Pendant que M. Félix de Vandenesse buvait ainsi l’alcool de l’amour dans une coupe curieusement ciselée, que devenait le Lys dans la vallée ? « Des orages, de plus en plus troubles et chargés de gravier, déracinaient, par leurs vagues âpres, les espérances le plus profondément plantées dans son cœur. » Horriblement inquiet, M. de Vandenesse déclara à la maîtresse de son corps qu’il voulait aller en Touraine, pour savoir des nouvelles de la maîtresse de son cœur. « Arabelle ne s’y opposa point ; mais elle parla naturellement de m’accompagner. » Il part, il arrive à Clochegourde. Madame de Mortsauf entendit « les bonds prodigieux de l’hirondelle du désert ; et, quand je l’arrêtai net au coin de la terrasse, elle me dit : « Ah ! vous voilà. » Ces mots me foudroyèrent. » Voilà comment M. Félix fut arrêté net par madame de Mortsauf.

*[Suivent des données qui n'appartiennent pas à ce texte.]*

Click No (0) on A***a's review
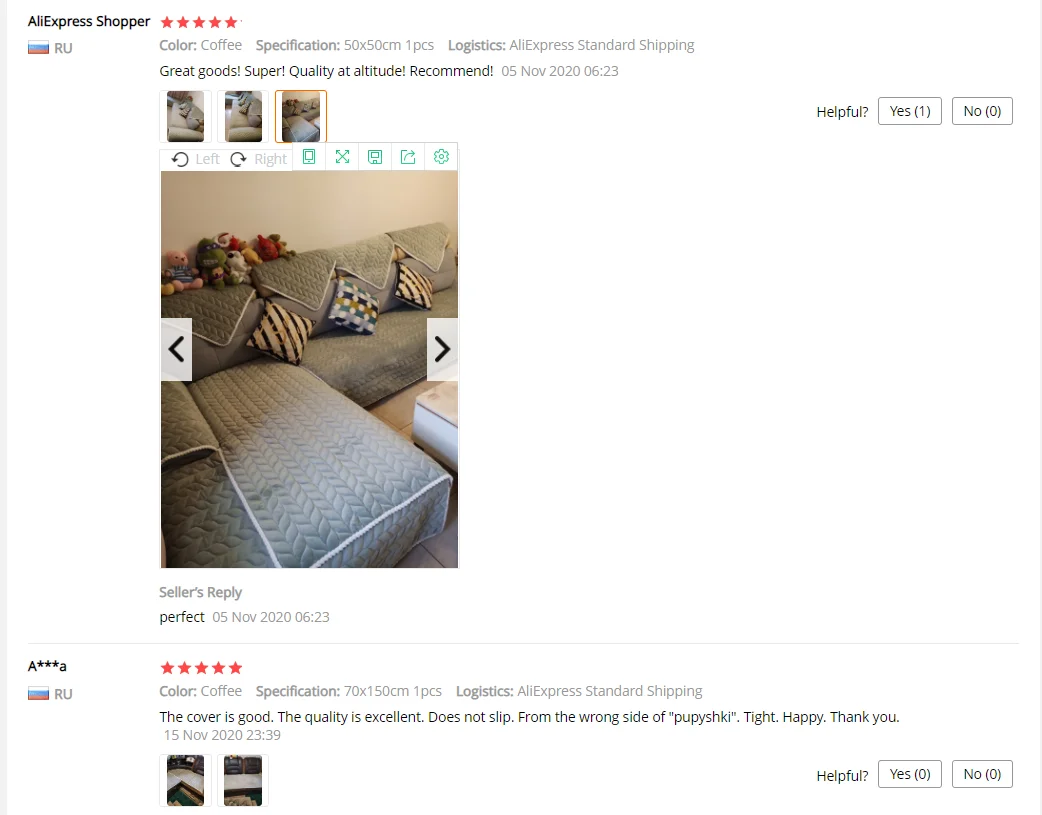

Vous rappelez-vous, madame, le retour de J.-J. Rousseau auprès de madame de Warens, quand elle lui dit sans s’émouvoir : « Ah ! te voilà, petit ! » C’est la même scène, c’est le même mot ; vous dirai-je plus ? c’est la même pensée ; mais quelle différence, grand Dieu !

Comment donc n’avez-vous pas vu que toute cette histoire du Lys dans la vallée, ce sont les premières pages des Confessions gaspillées, transformées, refaites, à l’aide d’une madame de Warens qui ne se livre pas, et d’un petit Jean-Jacques Rousseau, devenu vicomte et Parisien ?

Mais ne comparons pas les Confessions, ce chef-d’œuvre, au Lys dans la vallée, cette œuvre informe, Jean-Jacques Rousseau et M. Balzac !

« L’ouragan de l’infidélité, semblable à ces crues de la Loire qui ensablent à jamais une terre, avait passé dans l’âme de madame de Mortsauf, en faisant un désert là où verdoyaient d’opulentes prairies. Là où elle n’avait vu qu’un enfant. » M. Balzac fait toujours la même phrase sous le même noyer.

« Je fis entrer mon cheval par la petite porte : il se coucha à mon ordre (c’était un cheval savant), et la comtesse s’écria : « Le bel animal ! »

Voyez-vous cet amant, qui n’a rien de plus pressé que de montrer à sa maîtresse les petits talents de son cheval !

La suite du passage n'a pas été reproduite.